How can this problem be solved "topologically"?

My thoughts thus far:

One can continuously map $[0,1]$ onto the circle so that $0$ and $1$ are mapped to onto same point. Thus, there is a function $g : [0,1] \times [0,1] \rightarrow k_1 \times k_2 $

Now I am looking at $S = \{ r \in \mathbb{R} | r = d(a,b) \text{ with } a \in k_1, b \in k_2 \}$ with $d(a,b)$ measuring the euclidean distance between the two points $a$ and $b$.

I can now look at a map between $[0,1] \times [0,1] \rightarrow S $ and I should be able to reshape the figure of my square $[0,1] \times [0,1]$, where the edges are glued together, now to a sphere.

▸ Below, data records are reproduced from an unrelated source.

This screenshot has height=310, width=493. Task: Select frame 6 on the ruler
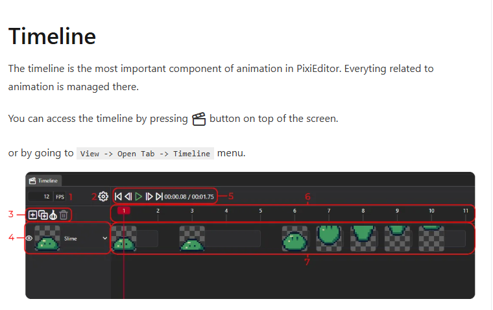pos(295,211)
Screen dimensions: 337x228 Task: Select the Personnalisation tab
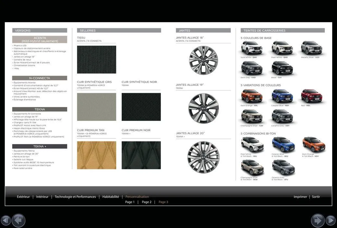tap(137, 197)
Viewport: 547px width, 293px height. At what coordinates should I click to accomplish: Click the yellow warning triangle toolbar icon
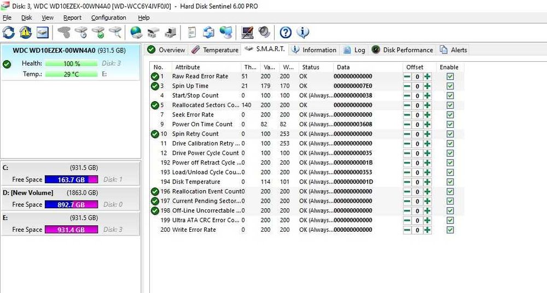click(x=26, y=32)
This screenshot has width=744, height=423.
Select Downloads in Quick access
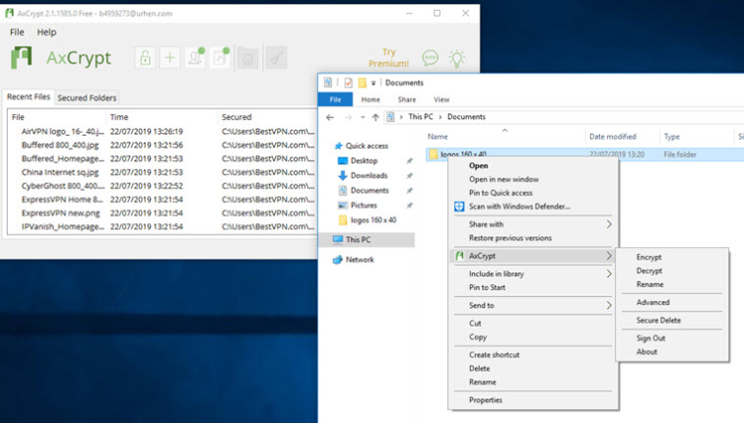[x=369, y=176]
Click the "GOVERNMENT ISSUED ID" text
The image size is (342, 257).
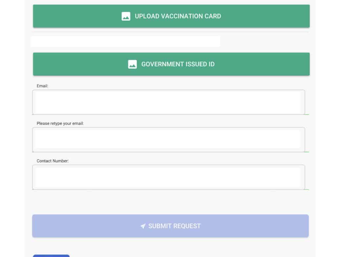click(x=178, y=64)
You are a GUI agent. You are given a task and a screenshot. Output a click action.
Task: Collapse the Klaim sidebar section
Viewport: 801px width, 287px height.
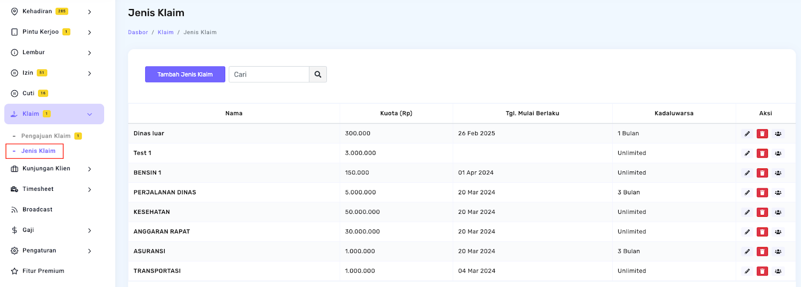coord(90,114)
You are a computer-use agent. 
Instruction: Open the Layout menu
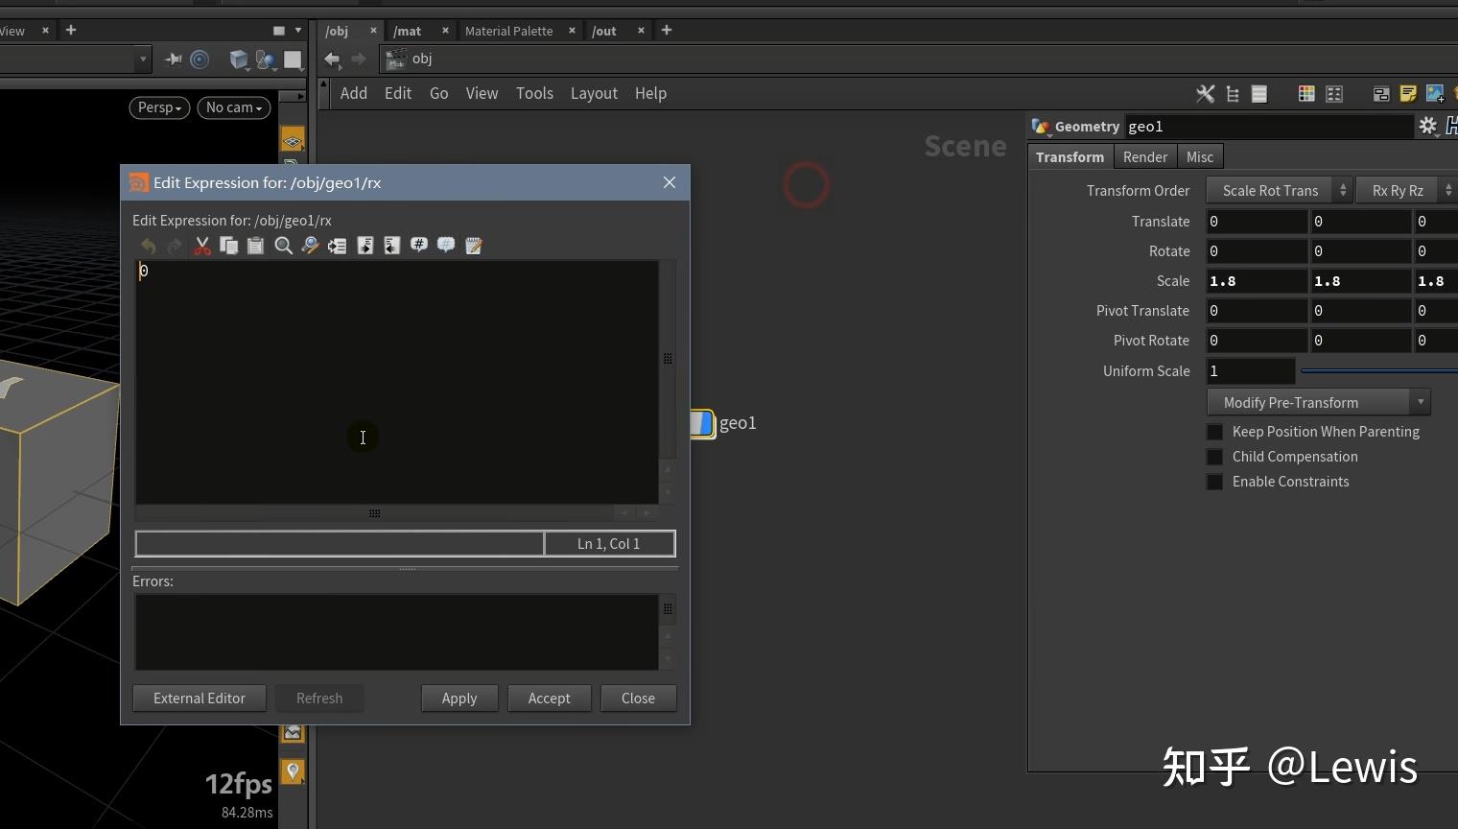[x=594, y=93]
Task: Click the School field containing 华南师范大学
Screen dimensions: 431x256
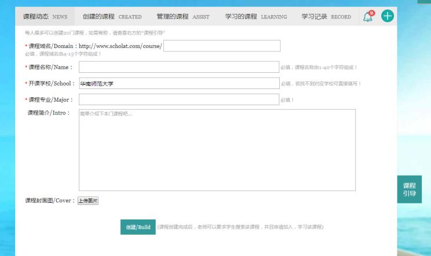Action: click(178, 84)
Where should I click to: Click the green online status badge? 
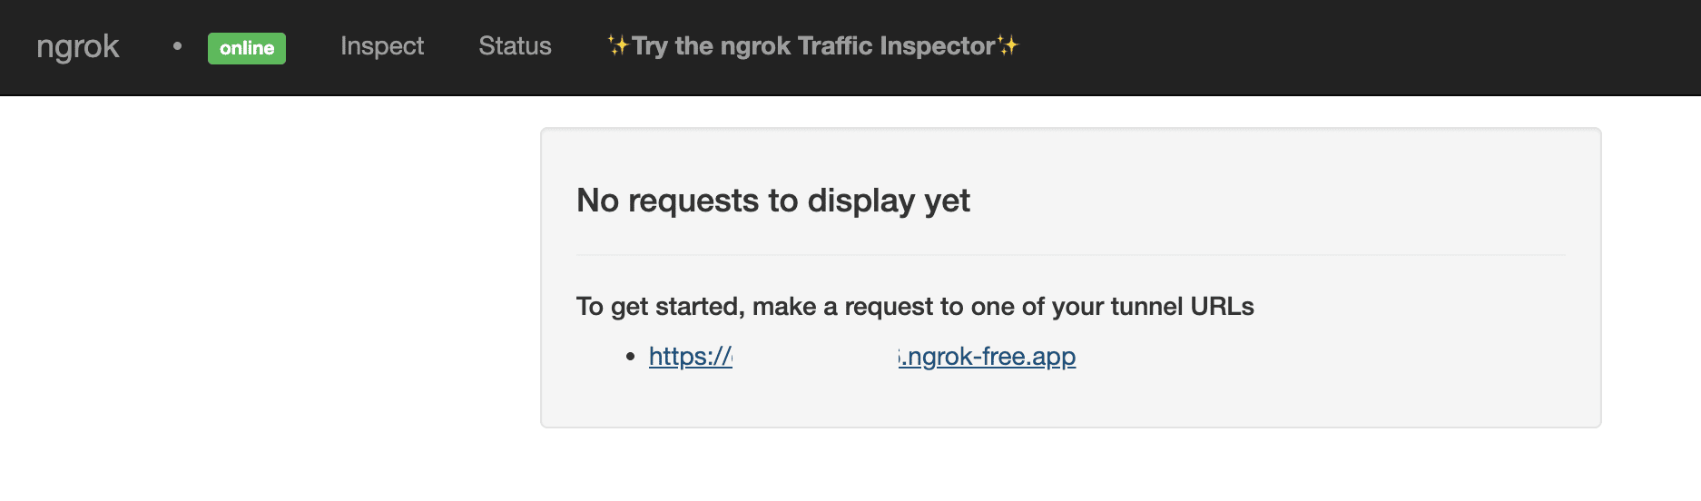point(246,48)
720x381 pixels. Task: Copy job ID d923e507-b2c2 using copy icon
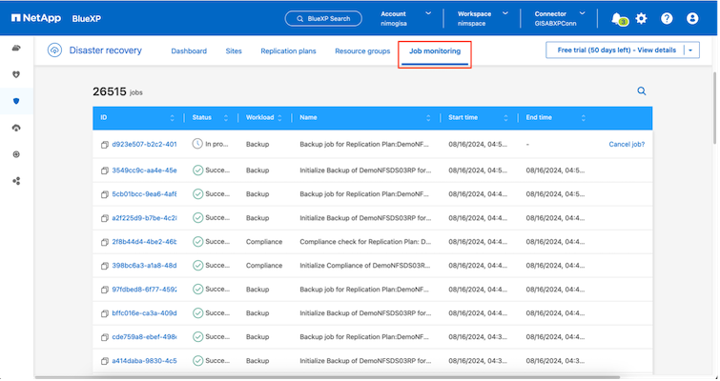coord(104,144)
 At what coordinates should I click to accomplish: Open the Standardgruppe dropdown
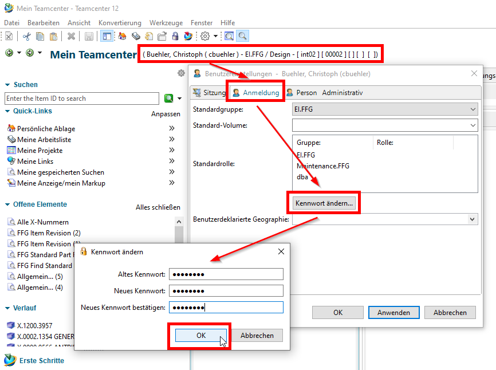tap(473, 109)
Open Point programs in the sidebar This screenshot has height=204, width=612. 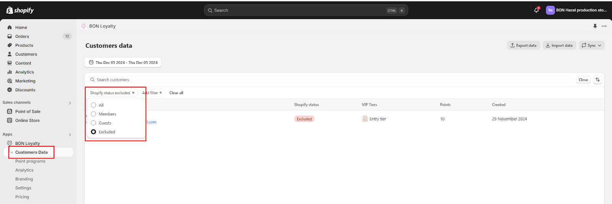[x=30, y=161]
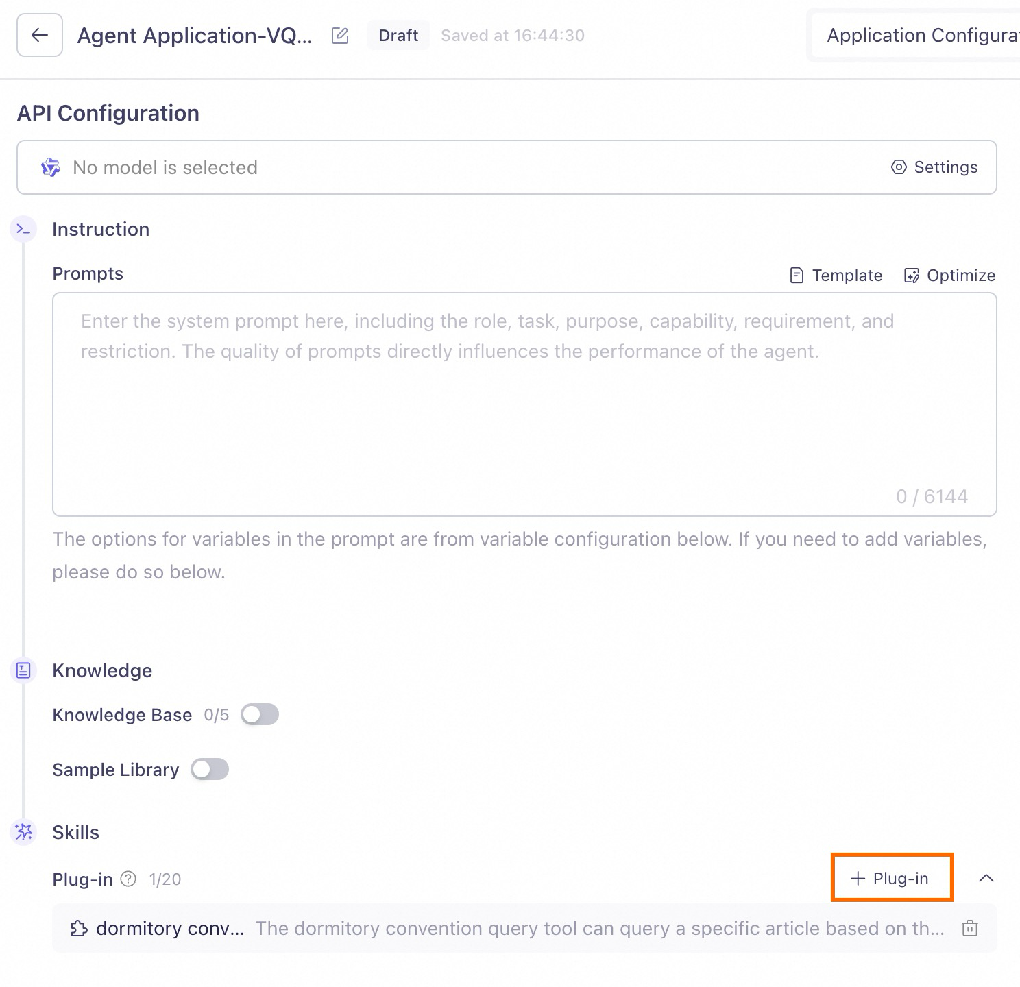1020x987 pixels.
Task: Click the model logo icon
Action: coord(51,167)
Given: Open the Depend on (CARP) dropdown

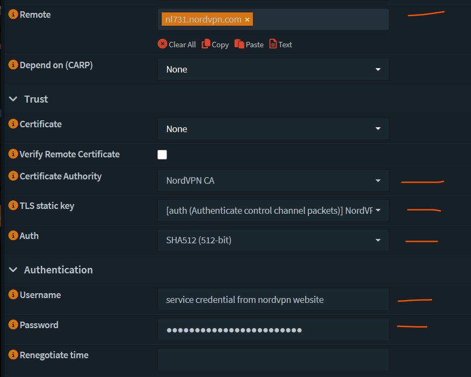Looking at the screenshot, I should pos(273,69).
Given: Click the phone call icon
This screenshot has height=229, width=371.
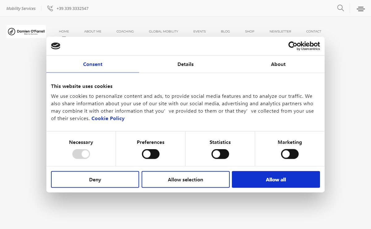Looking at the screenshot, I should click(x=50, y=8).
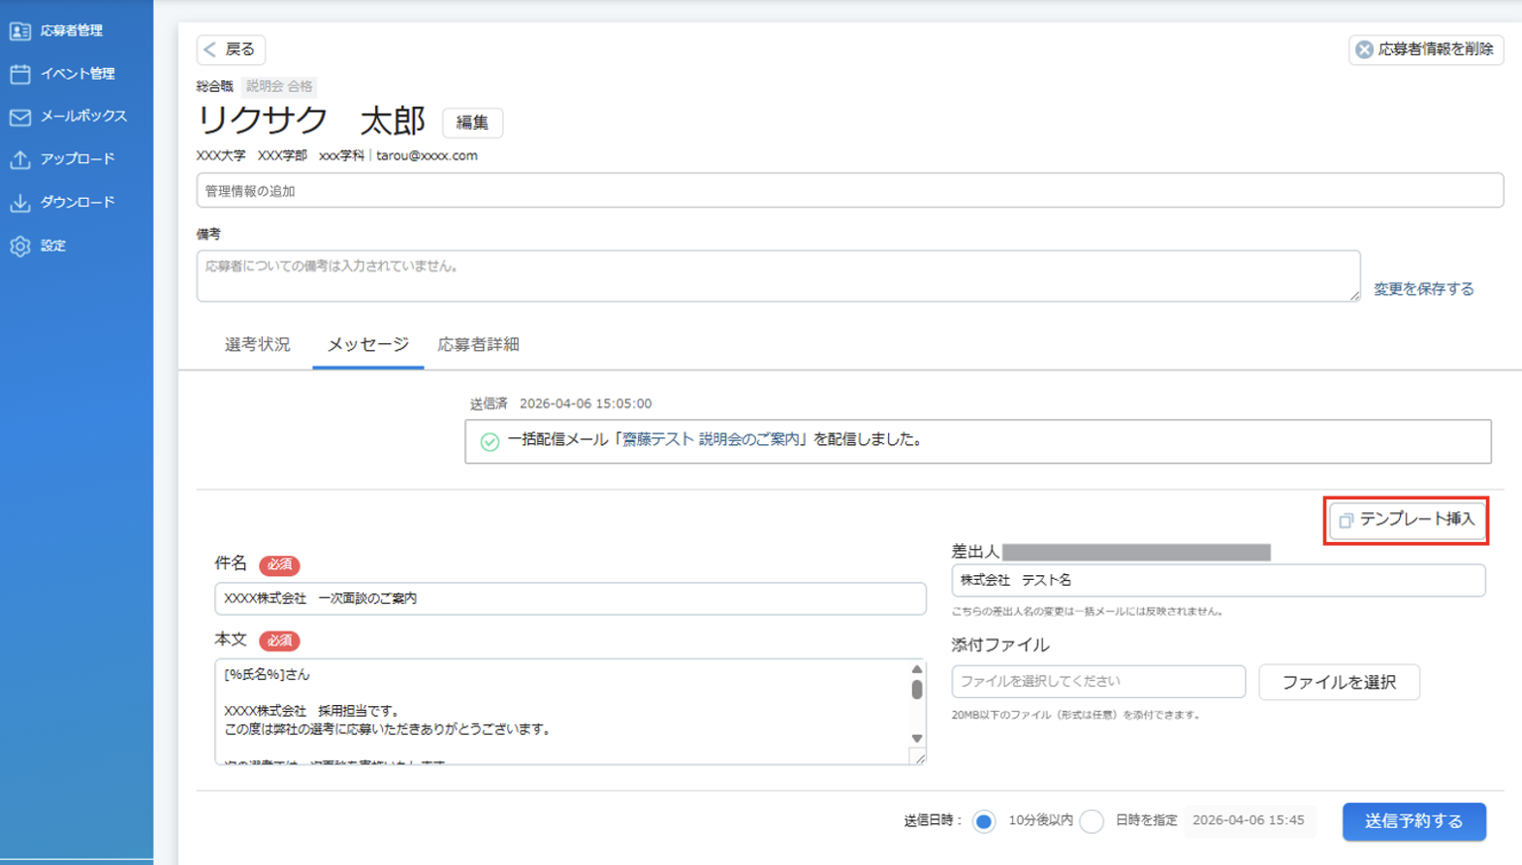Click the 管理情報の追加 input field
Image resolution: width=1522 pixels, height=865 pixels.
coord(849,191)
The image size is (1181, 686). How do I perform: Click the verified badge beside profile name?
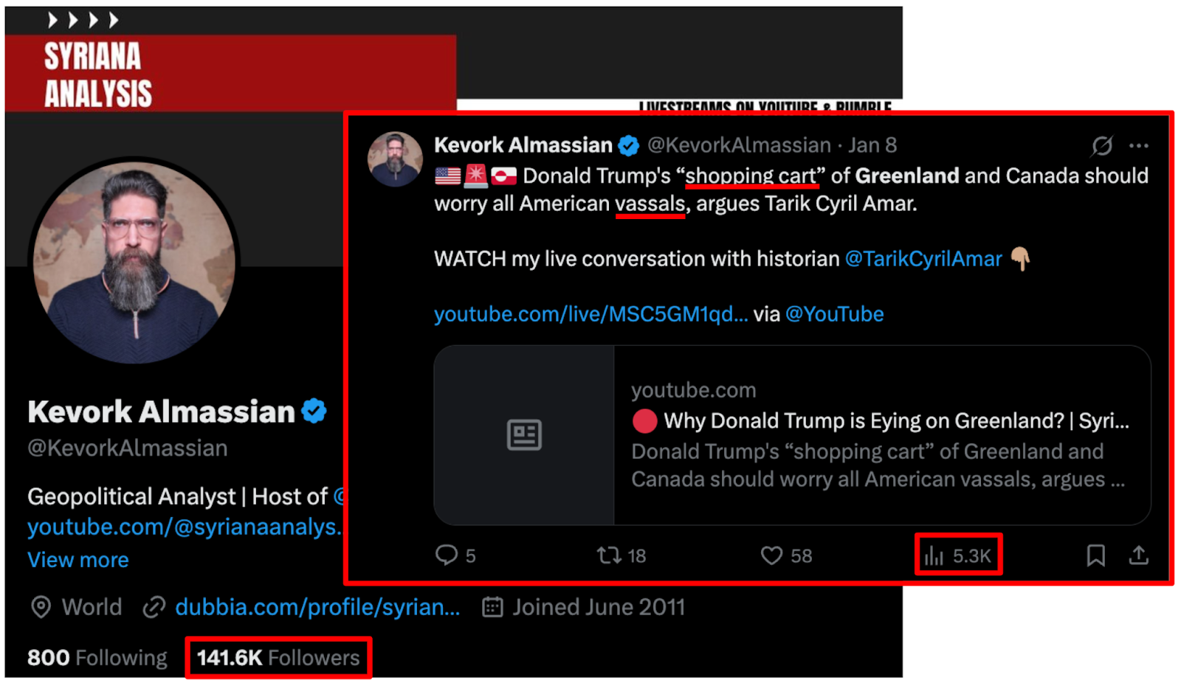point(314,412)
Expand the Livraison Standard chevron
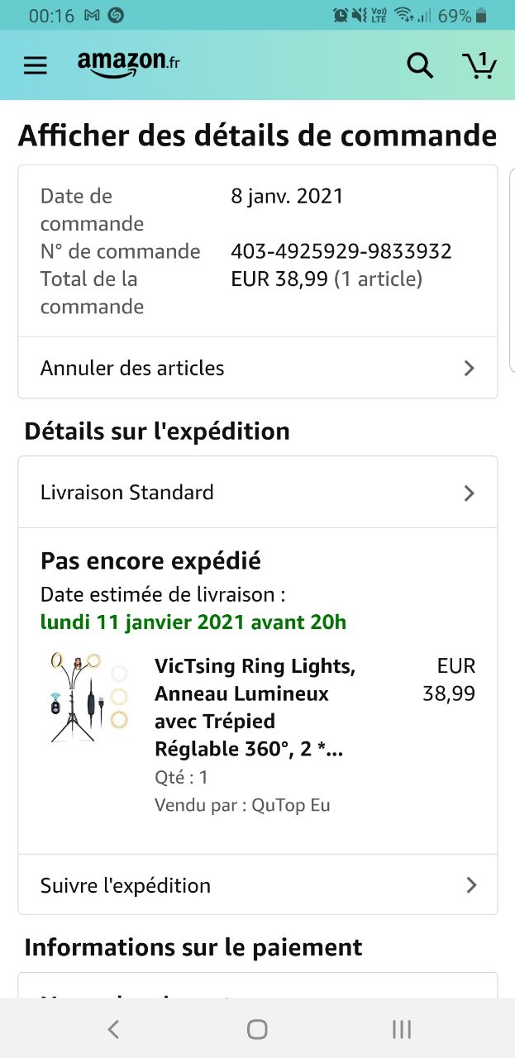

As much I feel proud making this connection, as much I feel stuck and stupid. I don't think this gets one anywhere.

How can one salvage this? My 2nd idea revolved around looking at pairs of points on each circle. Each point on a circle can be uniquely identified by its antipodal point. So now I would repeat above's process, however I would define $S' = \{ r \in \mathbb{R} | r = max(d(a,b), d(a', b')) \text{ with } a, a' \in k_1, b, b' \in k_2 \}$ and $a, a'$ and $b, b'$ being antipodal points respectively.

While this all seems nice, I don't see how put everything together. For example, I haven't included the diameter of $d$ of the circles.

Does someone see a better, more constructive way to solve this problem?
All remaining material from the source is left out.